Text excerpt:
>>>
Published October 2018
Texas’ long-term obligations must be addressed at some point, and the longer we wait, the higher their cost will be. Inaction will simply cause these problems to snowball, lowering the state’s credit rating, raising our cost of borrowing and putting the state’s financial stability at risk.
Most of the available strategies, however — such as raising member contributions, reducing benefits and increasing state debt — would create their own problems and may be unacceptable for many voters and lawmakers. And in tight budget times such as these, using general revenue to quickly retire these obligations simply isn’t feasible.
Fortunately, Texas has the tools it needs to begin addressing its long-term obligations, starting with its Economic Stabilization Fund — often called the “rainy day fund.” At the end of fiscal 2017, the ESF balance was nearly $10.3 billion; barring any appropriations from the fund, it’s expected to rise to nearly $11.9 billion by the end of fiscal 2019, an amount equal to about 11 percent of the state’s total appropriations for fiscal 2019 (Exhibit 10).50 It’s the nation’s largest reserve fund and the third largest as a share of annual state expenditures.51
The ESF is a budget management tool designed to stabilize volatile revenue swings and to protect state finances against economic shocks and downturns. It’s supported mainly by revenue from oil and natural gas severance taxes. The Legislature proposed the ESF as a constitutional amendment in 1987, after a period of massive budget shortfalls caused largely by cratering oil and gas markets. By dedicating a portion of severance taxes to the ESF, Texas could save during severance tax windfalls and use the proceeds to reduce the volatility of its budget.
|Year||Total Revenue||Net Transfers/Expenditures||Ending Balance|
Source: Texas Comptroller of Public Accounts
The Legislature’s original intent was to maintain a relatively small ESF in highly liquid investments for immediate use. The fracking boom of the last few years, however, poured billions into the fund, far more than is needed for immediate liquidity. Yet the bulk of it is still invested in short-term instruments currently yielding about 2.1 percent, not even enough to meet the current inflation rate (as of Aug. 31, 2018) of 2.7 percent. In effect, the state is losing purchasing power and leaving money on the table that could be raised through common, prudent investment strategies.
In recent years, the Legislature has taken small steps to remedy this situation. The 2015 legislative session created the Texas Economic Stabilization Investment Fund (TESTIF), a portion of the ESF that the Comptroller can invest to achieve net returns that at least meet inflation.
The portion of the ESF that can be invested in this way is the amount exceeding a “sufficient balance” — the amount the state requires to be readily available in short-term investments. This balance is set by a joint House-Senate committee prior to each legislative session. The balance was set at $7.5 billion for the 2018-19 biennium.
<<<
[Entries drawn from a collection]
>>>
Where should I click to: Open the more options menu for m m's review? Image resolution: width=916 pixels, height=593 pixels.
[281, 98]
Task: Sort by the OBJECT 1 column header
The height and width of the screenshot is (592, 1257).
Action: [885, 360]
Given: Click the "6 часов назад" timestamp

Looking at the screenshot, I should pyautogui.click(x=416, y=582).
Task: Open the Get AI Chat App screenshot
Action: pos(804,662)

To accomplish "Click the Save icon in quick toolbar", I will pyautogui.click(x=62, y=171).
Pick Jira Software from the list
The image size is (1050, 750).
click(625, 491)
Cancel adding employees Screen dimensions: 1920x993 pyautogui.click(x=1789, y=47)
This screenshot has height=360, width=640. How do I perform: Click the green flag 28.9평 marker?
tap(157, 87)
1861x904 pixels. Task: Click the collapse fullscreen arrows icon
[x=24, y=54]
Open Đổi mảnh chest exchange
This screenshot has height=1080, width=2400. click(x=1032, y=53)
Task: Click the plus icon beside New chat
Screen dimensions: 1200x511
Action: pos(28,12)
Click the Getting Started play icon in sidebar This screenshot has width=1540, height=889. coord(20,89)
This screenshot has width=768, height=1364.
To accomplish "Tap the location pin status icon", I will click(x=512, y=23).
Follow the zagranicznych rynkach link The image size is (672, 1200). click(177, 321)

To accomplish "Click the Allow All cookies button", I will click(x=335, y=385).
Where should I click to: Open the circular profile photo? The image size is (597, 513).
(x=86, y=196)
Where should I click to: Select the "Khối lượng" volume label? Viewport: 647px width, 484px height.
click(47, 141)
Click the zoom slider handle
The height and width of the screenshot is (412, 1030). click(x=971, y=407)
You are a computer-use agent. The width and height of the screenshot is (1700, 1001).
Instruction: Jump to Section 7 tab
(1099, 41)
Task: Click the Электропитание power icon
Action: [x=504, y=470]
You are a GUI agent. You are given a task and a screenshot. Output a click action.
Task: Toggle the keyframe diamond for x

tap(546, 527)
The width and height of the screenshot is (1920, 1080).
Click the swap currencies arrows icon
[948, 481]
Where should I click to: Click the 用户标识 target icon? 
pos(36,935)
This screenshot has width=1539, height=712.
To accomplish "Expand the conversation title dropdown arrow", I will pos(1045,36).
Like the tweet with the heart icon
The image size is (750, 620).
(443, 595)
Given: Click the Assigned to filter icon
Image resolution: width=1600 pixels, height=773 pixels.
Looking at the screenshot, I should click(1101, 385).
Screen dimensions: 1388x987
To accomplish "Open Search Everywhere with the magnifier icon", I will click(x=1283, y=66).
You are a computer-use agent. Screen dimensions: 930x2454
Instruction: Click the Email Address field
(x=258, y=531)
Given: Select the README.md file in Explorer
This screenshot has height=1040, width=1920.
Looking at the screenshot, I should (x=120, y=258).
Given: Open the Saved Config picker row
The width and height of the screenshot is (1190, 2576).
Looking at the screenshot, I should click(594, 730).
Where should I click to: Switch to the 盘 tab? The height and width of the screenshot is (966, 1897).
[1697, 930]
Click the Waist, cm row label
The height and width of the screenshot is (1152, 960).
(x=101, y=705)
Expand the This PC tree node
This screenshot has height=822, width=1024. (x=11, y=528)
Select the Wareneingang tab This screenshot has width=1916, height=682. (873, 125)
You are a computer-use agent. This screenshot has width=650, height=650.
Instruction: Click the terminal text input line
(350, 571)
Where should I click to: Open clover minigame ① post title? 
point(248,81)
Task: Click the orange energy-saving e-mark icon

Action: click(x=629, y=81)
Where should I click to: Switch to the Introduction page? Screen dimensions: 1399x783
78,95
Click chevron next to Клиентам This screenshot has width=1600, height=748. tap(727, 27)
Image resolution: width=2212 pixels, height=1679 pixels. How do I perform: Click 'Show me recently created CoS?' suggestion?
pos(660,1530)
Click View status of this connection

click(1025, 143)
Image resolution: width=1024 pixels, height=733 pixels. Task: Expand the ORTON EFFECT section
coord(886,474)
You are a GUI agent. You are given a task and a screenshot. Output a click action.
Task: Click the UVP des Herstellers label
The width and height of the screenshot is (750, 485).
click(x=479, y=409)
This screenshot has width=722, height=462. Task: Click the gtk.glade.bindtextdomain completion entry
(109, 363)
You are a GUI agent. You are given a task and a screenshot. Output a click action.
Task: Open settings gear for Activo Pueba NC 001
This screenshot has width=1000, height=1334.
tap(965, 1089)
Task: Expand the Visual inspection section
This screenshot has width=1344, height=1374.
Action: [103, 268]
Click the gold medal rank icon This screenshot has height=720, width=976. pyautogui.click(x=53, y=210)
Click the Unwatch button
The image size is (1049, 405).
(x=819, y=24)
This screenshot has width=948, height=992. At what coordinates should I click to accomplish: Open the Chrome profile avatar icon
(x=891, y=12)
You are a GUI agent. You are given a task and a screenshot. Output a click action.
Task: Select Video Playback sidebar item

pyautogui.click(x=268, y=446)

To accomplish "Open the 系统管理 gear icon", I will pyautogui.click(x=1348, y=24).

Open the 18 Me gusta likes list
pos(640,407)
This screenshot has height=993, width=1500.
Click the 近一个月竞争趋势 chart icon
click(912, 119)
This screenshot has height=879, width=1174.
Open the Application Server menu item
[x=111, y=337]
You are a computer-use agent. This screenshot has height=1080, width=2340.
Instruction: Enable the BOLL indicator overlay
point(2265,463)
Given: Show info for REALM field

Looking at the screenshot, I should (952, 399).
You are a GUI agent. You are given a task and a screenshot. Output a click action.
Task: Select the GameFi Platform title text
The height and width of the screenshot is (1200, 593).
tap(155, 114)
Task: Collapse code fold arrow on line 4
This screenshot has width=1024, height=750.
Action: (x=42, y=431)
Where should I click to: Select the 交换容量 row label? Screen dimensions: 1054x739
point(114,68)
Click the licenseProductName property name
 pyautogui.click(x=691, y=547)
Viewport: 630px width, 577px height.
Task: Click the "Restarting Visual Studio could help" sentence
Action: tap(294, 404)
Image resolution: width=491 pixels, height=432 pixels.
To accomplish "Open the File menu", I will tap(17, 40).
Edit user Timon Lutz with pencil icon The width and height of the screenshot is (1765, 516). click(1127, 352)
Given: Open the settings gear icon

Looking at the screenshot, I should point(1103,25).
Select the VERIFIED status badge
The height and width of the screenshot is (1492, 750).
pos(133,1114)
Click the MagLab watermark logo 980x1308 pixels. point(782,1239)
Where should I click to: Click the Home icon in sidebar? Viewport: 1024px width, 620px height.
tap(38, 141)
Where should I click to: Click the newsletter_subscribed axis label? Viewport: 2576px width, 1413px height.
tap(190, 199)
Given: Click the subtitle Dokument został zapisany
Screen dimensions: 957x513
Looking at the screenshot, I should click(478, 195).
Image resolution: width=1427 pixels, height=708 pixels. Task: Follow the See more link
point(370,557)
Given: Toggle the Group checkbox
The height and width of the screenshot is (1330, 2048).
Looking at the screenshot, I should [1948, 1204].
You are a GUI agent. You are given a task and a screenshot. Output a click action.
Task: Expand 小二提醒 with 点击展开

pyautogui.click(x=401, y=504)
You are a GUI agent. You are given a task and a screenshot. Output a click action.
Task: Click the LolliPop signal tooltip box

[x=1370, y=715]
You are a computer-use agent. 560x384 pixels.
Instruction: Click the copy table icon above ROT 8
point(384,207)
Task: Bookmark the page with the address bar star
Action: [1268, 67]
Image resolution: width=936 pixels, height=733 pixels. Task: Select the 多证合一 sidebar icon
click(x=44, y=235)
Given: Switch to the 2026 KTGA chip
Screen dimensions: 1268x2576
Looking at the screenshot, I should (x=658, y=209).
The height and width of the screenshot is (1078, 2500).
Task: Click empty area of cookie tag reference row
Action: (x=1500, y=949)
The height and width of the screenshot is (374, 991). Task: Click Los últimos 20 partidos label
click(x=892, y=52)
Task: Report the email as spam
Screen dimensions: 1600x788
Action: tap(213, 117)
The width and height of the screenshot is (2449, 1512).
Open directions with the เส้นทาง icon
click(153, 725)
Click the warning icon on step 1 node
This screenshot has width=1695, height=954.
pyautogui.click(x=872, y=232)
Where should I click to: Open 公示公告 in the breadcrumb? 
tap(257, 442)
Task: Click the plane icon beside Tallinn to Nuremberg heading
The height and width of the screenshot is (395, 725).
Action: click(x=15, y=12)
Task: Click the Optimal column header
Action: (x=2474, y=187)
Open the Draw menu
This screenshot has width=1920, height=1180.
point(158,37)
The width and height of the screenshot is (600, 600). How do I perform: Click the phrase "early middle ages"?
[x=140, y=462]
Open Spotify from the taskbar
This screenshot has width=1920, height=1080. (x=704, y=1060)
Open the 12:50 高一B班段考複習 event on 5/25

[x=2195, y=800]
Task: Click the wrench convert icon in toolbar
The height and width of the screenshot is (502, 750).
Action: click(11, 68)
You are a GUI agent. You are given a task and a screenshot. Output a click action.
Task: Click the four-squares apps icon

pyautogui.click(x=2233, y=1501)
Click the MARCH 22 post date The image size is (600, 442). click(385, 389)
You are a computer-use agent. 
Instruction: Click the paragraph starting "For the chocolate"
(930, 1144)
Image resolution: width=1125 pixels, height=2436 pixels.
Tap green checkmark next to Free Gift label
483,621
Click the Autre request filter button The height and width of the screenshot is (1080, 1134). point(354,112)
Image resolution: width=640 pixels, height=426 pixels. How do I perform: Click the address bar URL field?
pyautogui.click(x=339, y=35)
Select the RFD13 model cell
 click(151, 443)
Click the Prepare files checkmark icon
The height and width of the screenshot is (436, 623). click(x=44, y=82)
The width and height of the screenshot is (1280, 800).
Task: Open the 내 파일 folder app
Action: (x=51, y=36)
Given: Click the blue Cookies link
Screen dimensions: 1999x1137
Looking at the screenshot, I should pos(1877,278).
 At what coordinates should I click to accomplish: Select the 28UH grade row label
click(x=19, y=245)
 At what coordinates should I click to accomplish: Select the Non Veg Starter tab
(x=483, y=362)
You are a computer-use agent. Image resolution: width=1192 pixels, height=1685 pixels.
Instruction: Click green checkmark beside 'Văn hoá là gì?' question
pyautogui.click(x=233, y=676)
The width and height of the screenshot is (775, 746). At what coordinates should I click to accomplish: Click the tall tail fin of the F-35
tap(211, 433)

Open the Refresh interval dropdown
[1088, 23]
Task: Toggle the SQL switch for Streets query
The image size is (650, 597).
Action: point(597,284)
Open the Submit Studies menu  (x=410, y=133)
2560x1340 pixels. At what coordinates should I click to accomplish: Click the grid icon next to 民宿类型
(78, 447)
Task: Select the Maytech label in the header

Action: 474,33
<<<
Prompt: Please list the strategies that the passage on Texas' long-term obligations gives as examples of approaches that would create their own problems. These rows are separate material, apart from the text.

Exercise answer:
- Raising member contributions
- Reducing benefits
- Increasing state debt